Every line of the following records that includes "agent" should be copied.

*** Block opens ***

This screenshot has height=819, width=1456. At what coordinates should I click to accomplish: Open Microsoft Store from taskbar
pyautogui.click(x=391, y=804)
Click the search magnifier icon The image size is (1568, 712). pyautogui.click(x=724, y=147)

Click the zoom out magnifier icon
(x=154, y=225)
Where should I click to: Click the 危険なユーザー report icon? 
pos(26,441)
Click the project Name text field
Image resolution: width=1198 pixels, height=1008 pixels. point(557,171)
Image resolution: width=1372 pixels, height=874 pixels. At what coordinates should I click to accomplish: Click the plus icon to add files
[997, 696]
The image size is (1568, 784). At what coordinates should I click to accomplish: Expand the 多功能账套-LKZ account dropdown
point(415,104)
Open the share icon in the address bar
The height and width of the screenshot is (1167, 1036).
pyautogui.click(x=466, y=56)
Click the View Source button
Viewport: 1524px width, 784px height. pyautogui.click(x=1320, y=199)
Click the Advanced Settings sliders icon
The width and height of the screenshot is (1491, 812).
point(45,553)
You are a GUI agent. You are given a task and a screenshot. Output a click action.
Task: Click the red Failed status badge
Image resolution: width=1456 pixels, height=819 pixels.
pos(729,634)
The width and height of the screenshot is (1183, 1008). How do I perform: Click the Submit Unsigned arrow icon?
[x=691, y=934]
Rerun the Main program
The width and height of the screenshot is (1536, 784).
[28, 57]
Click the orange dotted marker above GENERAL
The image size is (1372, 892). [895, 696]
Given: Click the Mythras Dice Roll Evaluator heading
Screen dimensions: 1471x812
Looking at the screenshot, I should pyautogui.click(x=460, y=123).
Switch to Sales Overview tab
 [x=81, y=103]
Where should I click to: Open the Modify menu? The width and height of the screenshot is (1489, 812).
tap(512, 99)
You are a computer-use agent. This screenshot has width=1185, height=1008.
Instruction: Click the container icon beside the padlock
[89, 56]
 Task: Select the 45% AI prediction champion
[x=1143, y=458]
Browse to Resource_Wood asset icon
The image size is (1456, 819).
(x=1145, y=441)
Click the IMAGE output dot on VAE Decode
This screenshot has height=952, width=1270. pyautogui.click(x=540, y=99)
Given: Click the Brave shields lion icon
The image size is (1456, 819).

*** Block closes ***

_Solution:_
You are a GUI agent. You are given a task and a screenshot. Output a click action.
You are a computer-use agent. This screenshot has width=1185, height=1008.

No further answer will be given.